- _WHAT YOU SHOULD DO_
Return the following lines and nothing else: the one holding "The image size" and all those after it in the records below, unchanged, minus any pictures.

*** Opening GIVEN RECORDS ***

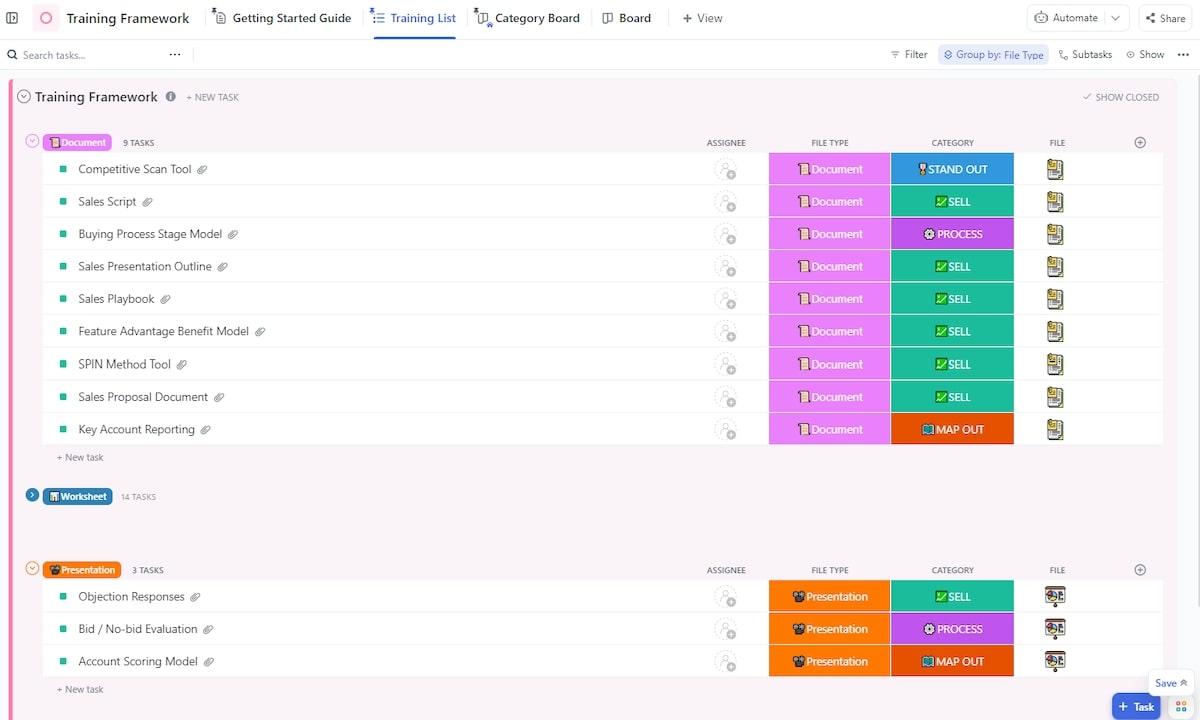Click the info icon beside Training Framework heading
The width and height of the screenshot is (1200, 720).
pyautogui.click(x=171, y=97)
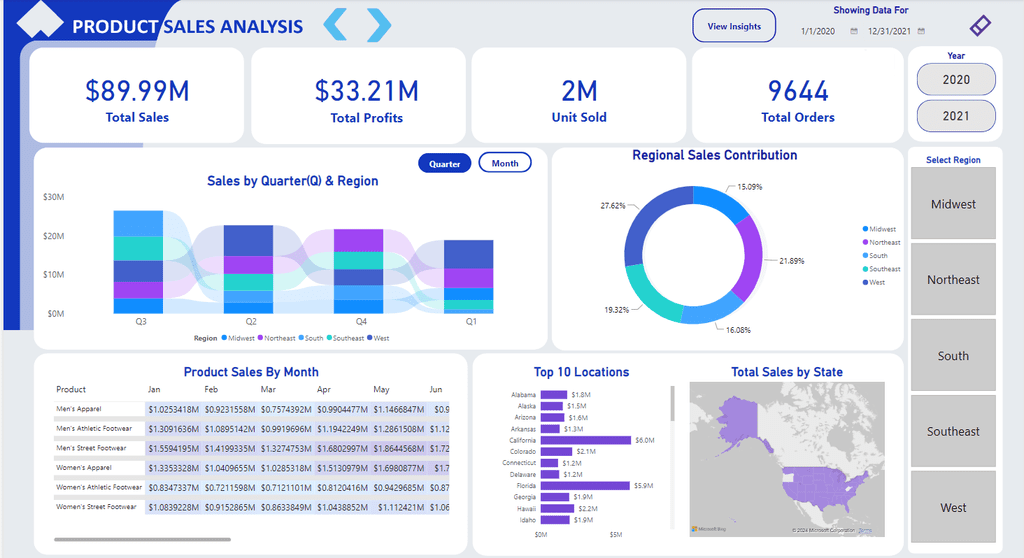Edit the 1/1/2020 start date field

(x=818, y=31)
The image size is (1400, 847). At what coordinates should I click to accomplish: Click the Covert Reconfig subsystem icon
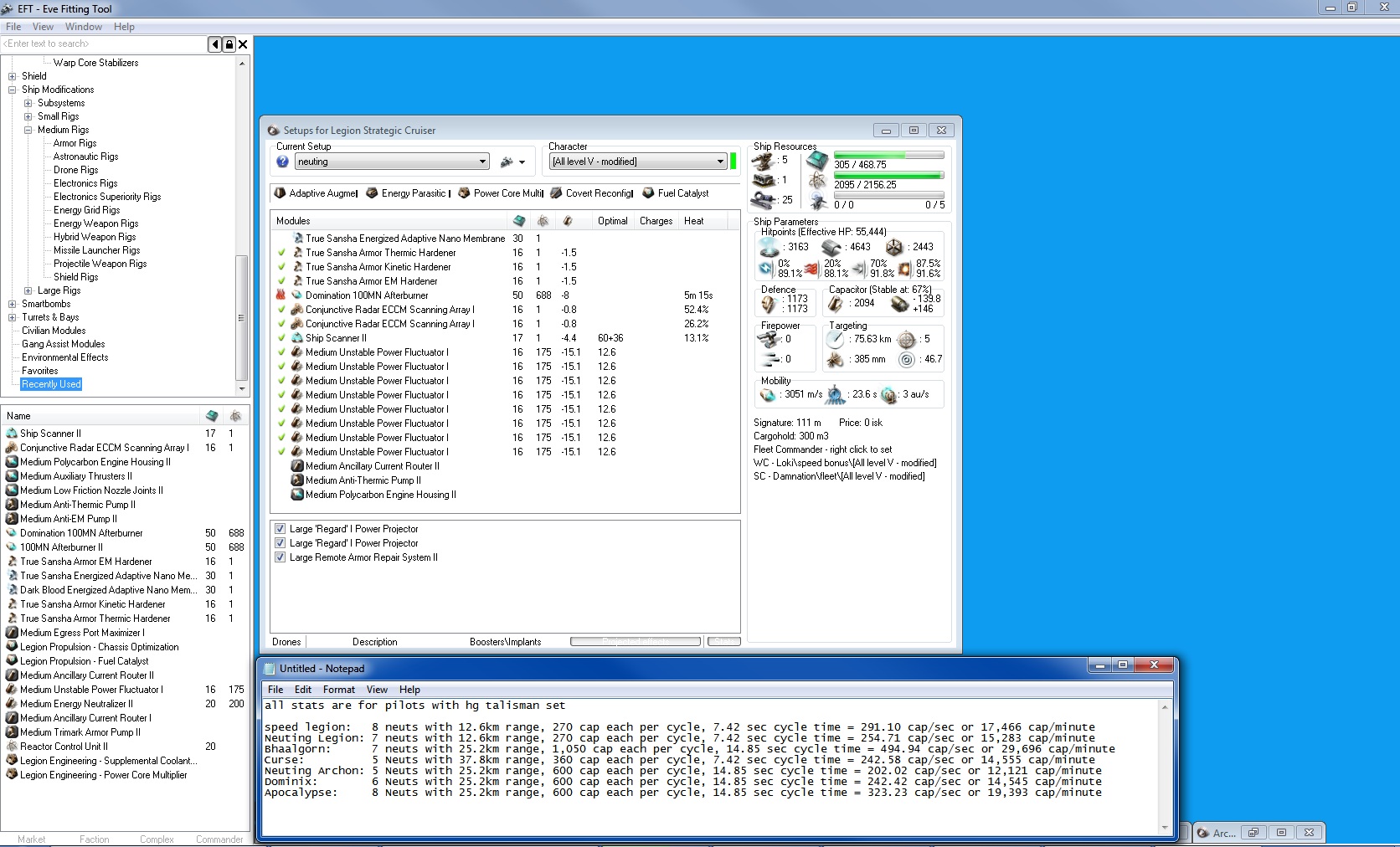tap(556, 193)
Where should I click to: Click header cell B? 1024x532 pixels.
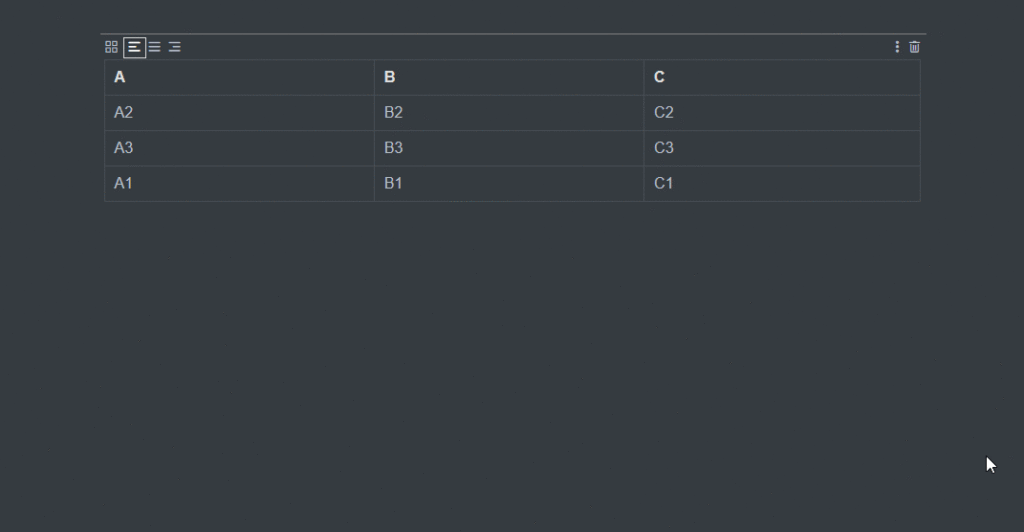pyautogui.click(x=509, y=78)
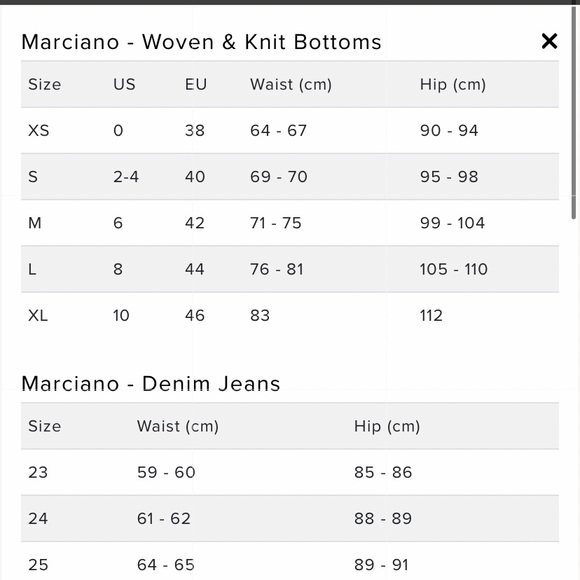Screen dimensions: 580x580
Task: Click denim size 25 hip value 89 - 91
Action: click(x=381, y=565)
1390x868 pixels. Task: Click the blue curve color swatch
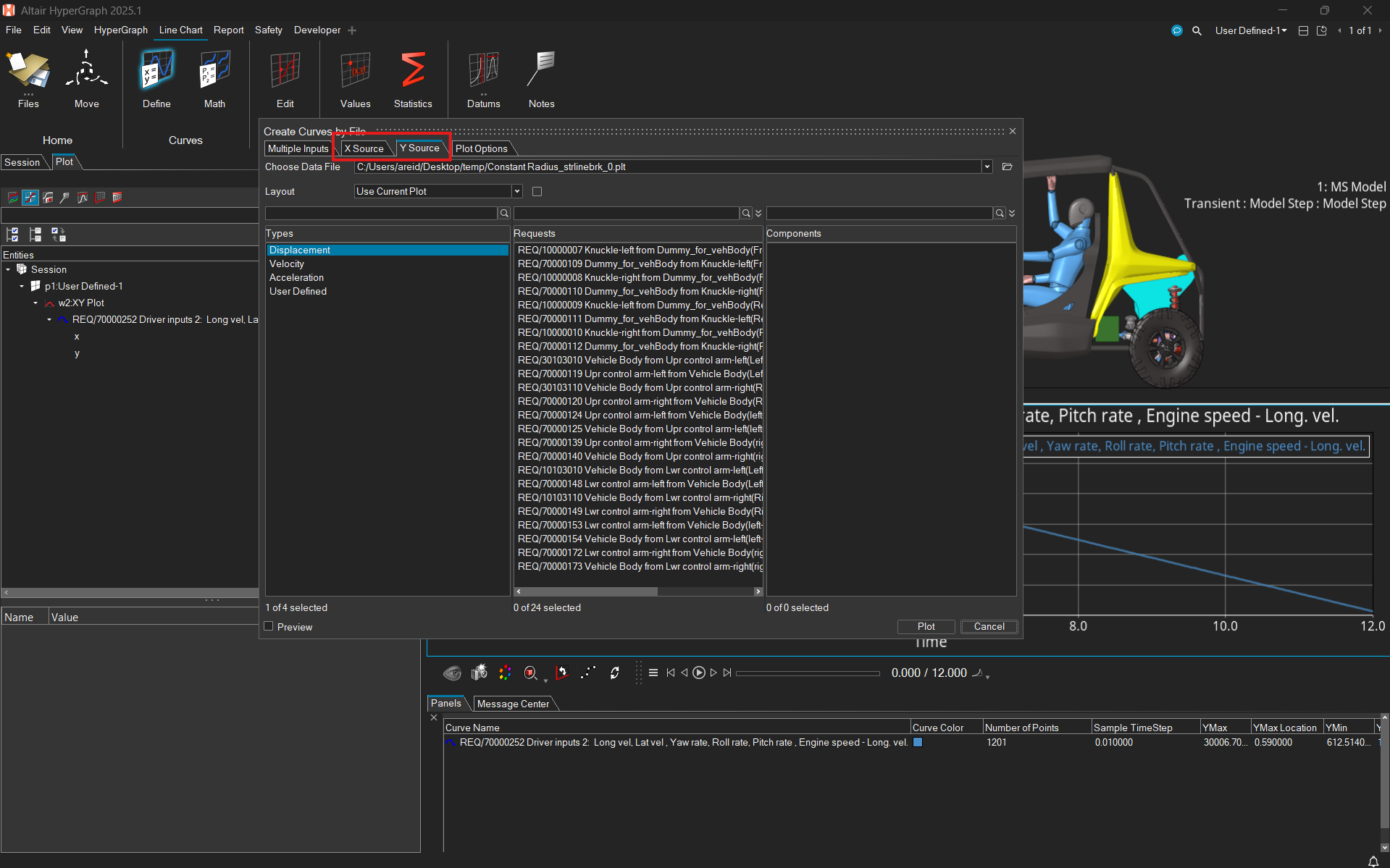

*** Closing GIVEN RECORDS ***

- _OUTPUT OF THE TASK_
The image size is (1400, 847). At what coordinates should I click to accomplish: Click the Covert Reconfig subsystem icon
tap(556, 193)
Where should I click to: Click header cell B? 1024x532 pixels.
pyautogui.click(x=509, y=78)
Screen dimensions: 580x580
Task: Click denim size 25 hip value 89 - 91
Action: click(x=381, y=565)
1390x868 pixels. Task: Click the blue curve color swatch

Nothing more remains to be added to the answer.